ACHTERGROND - [Dit is de derde aflevering van een reeks over de Atheense filosoof Plato, die veel mensen vooral kennen om zijn zogenoemde ideeënleer, om de Platonische liefde en om zijn ideale filosofenstaat. Dat is echter wat misleidend. Plato’s filosofie is breder en gaat dieper.]
We gaan, zoals in het vorige stukje aangekondigd, eerst eens kijken naar hoe Plato stond tegenover de democratie. Wie hoopt dat hij een bevlogen democraat is geweest, zal teleurgesteld zijn. Bij het beschrijven van een democratie trekt Plato verschillende pijnlijke vergelijkingen.
Zo is een democratie volgens hem als een kleuterklas die moet kiezen wie het beste dieet voorschrijft: de banketbakker of de dokter. Natuurlijk kiezen de kinderen voor de banketbakker. Maar is dat wel de beste keuze met het oog op hun gezondheid of hun toekomst? Natuurlijk niet. En dat is nu juist het probleem.
Het stuurloze Schip van Staat
In een democratie, zegt Plato, heersen vrijheid en gelijkheid zo fundamenteel, dat de burgers onvoldoende waarde toekennen aan vaardigheid en inzicht. Daarmee wordt de democratische maatschappij stuurloos als een schip waarvan de bemanning de koers mag bepalen, in plaats van de kapitein met zijn navigatie-instrumenten. In een democratie heersen dan ook verwarring en richtingloosheid. Het is een vrolijke maar oppervlakkige maatschappij.
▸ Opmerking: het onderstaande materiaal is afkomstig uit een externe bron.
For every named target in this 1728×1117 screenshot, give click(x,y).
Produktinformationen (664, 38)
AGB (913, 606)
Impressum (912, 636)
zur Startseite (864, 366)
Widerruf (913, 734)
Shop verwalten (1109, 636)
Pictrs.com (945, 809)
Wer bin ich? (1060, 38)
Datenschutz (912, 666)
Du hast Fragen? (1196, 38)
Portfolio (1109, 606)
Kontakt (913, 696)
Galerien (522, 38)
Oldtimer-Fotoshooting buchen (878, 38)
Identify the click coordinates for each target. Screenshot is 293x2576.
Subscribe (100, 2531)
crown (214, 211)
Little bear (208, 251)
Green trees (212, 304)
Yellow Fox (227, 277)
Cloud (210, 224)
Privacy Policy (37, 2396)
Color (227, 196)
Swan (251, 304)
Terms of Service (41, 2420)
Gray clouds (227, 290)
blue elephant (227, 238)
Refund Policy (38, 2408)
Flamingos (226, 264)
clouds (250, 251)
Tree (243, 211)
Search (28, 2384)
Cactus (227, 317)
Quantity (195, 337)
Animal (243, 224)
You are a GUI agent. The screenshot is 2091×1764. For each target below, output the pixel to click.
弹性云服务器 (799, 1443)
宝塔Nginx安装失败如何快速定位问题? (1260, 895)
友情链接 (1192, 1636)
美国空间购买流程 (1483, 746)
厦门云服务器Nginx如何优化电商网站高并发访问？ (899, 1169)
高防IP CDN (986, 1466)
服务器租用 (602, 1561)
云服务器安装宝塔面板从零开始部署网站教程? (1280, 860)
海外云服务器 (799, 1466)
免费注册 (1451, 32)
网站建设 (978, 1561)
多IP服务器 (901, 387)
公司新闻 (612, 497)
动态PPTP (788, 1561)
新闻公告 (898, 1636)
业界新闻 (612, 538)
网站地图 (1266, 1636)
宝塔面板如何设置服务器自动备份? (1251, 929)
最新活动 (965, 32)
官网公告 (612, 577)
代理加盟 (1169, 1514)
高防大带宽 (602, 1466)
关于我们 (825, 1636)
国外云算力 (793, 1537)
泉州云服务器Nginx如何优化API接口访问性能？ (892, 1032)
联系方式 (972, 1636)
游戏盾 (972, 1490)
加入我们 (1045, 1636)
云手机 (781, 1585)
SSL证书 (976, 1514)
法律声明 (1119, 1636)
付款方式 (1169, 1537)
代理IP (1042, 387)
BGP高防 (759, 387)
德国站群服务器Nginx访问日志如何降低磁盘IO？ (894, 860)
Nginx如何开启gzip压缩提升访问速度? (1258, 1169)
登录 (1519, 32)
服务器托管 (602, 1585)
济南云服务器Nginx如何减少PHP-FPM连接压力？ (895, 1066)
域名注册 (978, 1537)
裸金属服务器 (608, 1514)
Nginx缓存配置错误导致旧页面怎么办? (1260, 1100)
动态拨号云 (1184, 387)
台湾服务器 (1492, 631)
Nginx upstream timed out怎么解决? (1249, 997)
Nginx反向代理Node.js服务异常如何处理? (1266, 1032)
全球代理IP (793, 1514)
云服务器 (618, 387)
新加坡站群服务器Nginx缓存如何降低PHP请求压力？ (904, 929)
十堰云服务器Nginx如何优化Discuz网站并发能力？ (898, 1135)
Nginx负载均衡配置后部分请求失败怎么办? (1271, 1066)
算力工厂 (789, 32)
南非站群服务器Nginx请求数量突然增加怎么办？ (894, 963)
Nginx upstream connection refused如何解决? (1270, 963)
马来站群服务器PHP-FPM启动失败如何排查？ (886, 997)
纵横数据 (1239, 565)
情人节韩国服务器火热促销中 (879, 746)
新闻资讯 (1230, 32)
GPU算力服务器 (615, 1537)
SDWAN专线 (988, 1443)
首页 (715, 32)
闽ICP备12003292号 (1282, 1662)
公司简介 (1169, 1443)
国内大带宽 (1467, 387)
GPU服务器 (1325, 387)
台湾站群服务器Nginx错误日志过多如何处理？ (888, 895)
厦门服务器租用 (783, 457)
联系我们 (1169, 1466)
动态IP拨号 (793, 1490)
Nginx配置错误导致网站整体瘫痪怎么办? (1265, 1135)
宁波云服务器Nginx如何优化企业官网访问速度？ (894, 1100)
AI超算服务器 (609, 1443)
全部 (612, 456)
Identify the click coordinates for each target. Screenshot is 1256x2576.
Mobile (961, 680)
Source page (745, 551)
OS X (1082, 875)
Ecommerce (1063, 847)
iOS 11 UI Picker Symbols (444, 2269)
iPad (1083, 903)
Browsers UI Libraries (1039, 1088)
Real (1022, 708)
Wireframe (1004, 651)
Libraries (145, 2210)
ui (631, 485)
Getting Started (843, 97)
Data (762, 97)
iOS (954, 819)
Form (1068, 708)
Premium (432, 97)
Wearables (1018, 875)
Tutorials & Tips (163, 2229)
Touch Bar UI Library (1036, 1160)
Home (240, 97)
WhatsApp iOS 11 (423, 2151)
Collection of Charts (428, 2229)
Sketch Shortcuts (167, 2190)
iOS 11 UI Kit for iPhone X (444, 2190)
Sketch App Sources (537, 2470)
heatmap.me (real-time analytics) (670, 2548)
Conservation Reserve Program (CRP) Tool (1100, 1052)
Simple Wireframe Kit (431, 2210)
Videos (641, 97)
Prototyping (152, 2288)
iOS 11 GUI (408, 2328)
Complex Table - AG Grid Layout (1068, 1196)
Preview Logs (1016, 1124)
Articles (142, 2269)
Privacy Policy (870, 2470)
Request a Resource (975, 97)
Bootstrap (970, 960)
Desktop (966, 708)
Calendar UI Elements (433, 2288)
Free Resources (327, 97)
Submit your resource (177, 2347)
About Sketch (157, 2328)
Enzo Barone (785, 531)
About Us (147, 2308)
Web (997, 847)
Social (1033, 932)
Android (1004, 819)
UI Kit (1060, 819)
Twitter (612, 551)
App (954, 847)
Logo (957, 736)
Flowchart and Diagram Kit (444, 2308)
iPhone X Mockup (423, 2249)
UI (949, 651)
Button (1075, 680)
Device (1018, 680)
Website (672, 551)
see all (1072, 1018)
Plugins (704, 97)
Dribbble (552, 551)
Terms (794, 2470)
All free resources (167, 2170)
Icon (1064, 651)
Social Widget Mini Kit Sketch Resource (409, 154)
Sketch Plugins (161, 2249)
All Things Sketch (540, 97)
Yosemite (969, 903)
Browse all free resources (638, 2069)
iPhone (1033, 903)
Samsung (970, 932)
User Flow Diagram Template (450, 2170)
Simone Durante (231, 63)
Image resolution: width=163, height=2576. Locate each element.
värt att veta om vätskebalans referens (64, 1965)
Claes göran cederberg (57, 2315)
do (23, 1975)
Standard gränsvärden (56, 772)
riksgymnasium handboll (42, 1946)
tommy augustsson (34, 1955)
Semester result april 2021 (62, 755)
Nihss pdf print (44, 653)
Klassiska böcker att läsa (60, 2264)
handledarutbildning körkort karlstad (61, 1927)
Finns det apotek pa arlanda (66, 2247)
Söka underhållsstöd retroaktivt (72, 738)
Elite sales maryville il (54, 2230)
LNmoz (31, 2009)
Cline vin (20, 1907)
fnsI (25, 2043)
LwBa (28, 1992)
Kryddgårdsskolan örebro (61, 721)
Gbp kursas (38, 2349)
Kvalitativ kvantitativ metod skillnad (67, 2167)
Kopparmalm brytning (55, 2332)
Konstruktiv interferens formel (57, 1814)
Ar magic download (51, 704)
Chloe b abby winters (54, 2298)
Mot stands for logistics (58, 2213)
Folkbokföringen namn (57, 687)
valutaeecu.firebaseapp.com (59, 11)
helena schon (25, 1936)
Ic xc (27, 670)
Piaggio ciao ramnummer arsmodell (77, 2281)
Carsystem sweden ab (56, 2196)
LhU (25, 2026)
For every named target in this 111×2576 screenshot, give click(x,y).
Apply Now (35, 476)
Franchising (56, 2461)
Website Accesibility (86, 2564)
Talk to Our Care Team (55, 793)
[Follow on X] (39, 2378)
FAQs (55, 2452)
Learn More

Dat gaat een tijdje goed, maar al snel vervallen de mensen in onmatigheid en vooral veel geruzie. Ze zijn teveel gericht op de geneugten van de korte termijn. Daarom hebben in een democratie dokters en advocaten het meeste aanzien. Iedereen wordt immers weleens ziek en iedereen botst weleens met anderen.
Autoriteit
Het volk is niet in staat autoriteit op basis van kennis te herkennen, en eigenlijk wordt elke autoriteit geschuwd. In een democratie winnen daarom de gladde praters het van de mensen met verstand. De kennis van leraren, wetenschappers en ouderen wordt onderschat, zeker wanneer ze onvoldoende hun best doen om jong te lijken en een autoritaire indruk te vermijden.
Voortschrijdend inzicht wordt weggezet als ‘draaien’. Zuinigheid en zelfbeheersing zijn in een dergelijke maatschappij eigenschappen die niet gewaardeerd worden. Het is allemaal gebaseerd op de democratie van Athene. Maar het heeft iets herkenbaars.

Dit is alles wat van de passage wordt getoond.